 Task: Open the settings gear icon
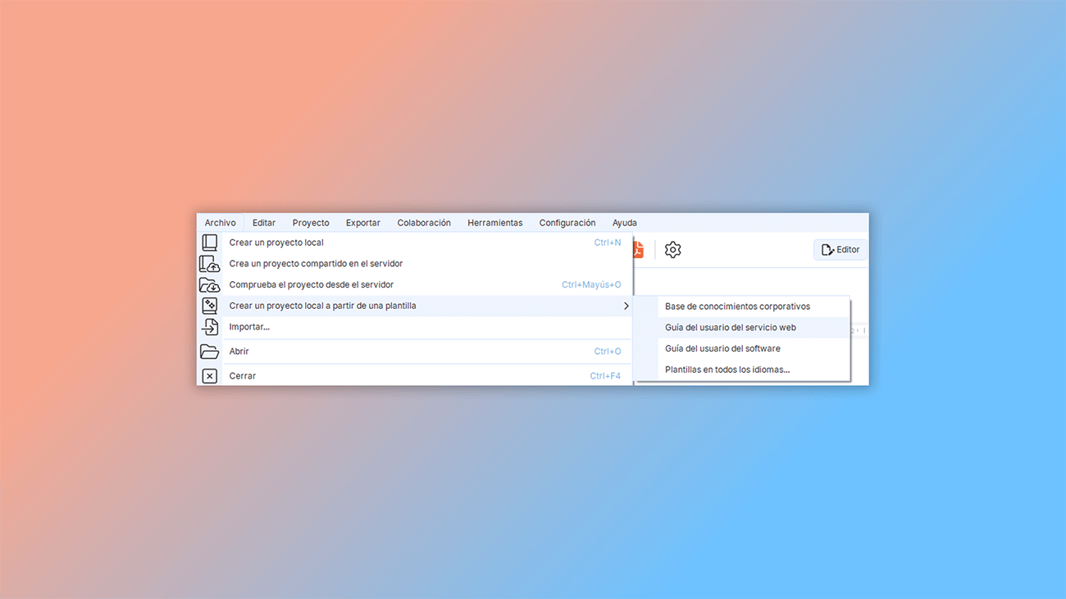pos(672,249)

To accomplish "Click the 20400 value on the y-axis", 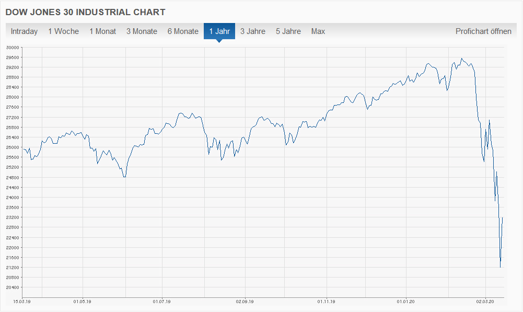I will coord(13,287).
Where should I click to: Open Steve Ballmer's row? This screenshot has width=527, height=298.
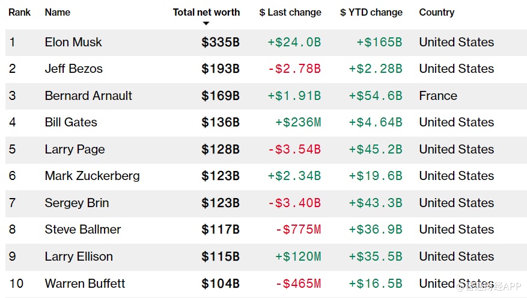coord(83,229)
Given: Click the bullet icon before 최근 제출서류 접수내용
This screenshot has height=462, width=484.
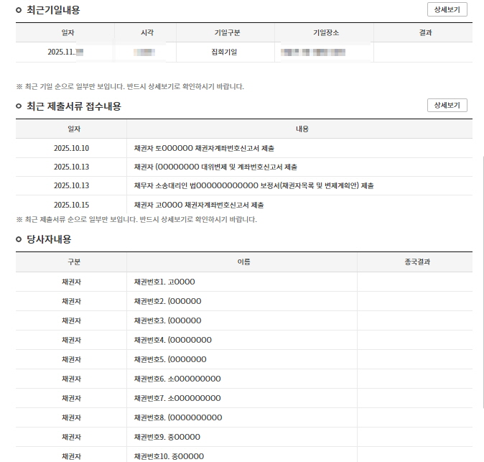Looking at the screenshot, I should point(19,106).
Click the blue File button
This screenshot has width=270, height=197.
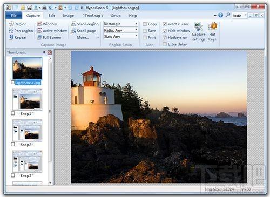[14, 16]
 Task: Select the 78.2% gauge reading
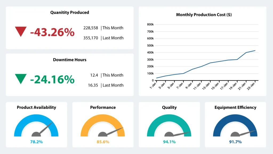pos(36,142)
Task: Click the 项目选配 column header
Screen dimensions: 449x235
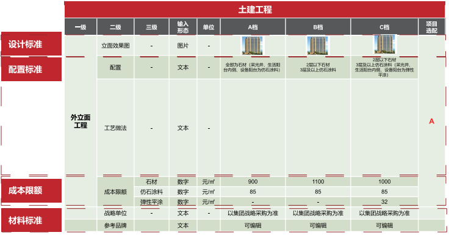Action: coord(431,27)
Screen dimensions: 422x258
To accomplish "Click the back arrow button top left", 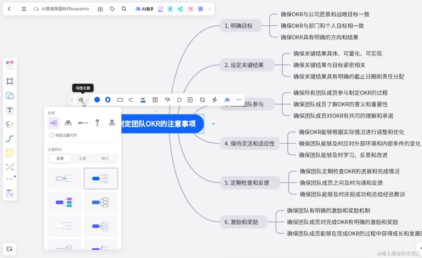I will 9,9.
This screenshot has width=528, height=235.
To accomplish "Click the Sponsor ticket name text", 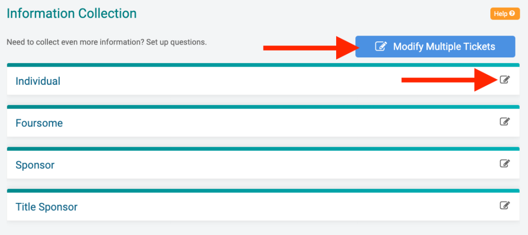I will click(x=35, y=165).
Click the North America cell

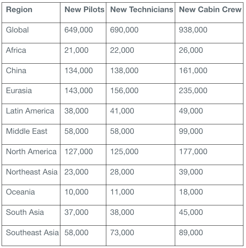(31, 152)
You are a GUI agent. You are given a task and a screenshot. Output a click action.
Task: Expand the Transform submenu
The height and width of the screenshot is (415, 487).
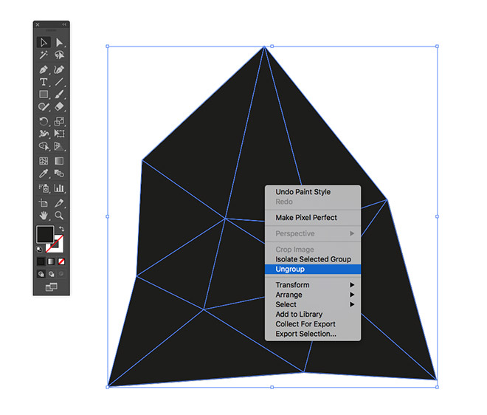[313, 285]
——————————
__STATED TASK__. Please render the part of the data that opens with the line containing "Given: Click the" and closes with the line containing "pos(36,142)" as a Markdown table with the columns Row and Data line, skipping blank lines. Leave the pictures out.

__SOLUTION TO THE PROBLEM__.
| Row | Data line |
|---|---|
| 1 | Given: Click the bullet icon before 최근 제출서류 접수내용 |
| 2 | This screenshot has height=462, width=484. |
| 3 | Looking at the screenshot, I should point(19,106). |
| 4 | Click the blue File button |
| 5 | This screenshot has width=270, height=197. |
| 6 | [14, 16] |
| 7 |  Task: Select the 78.2% gauge reading |
| 8 | pos(36,142) |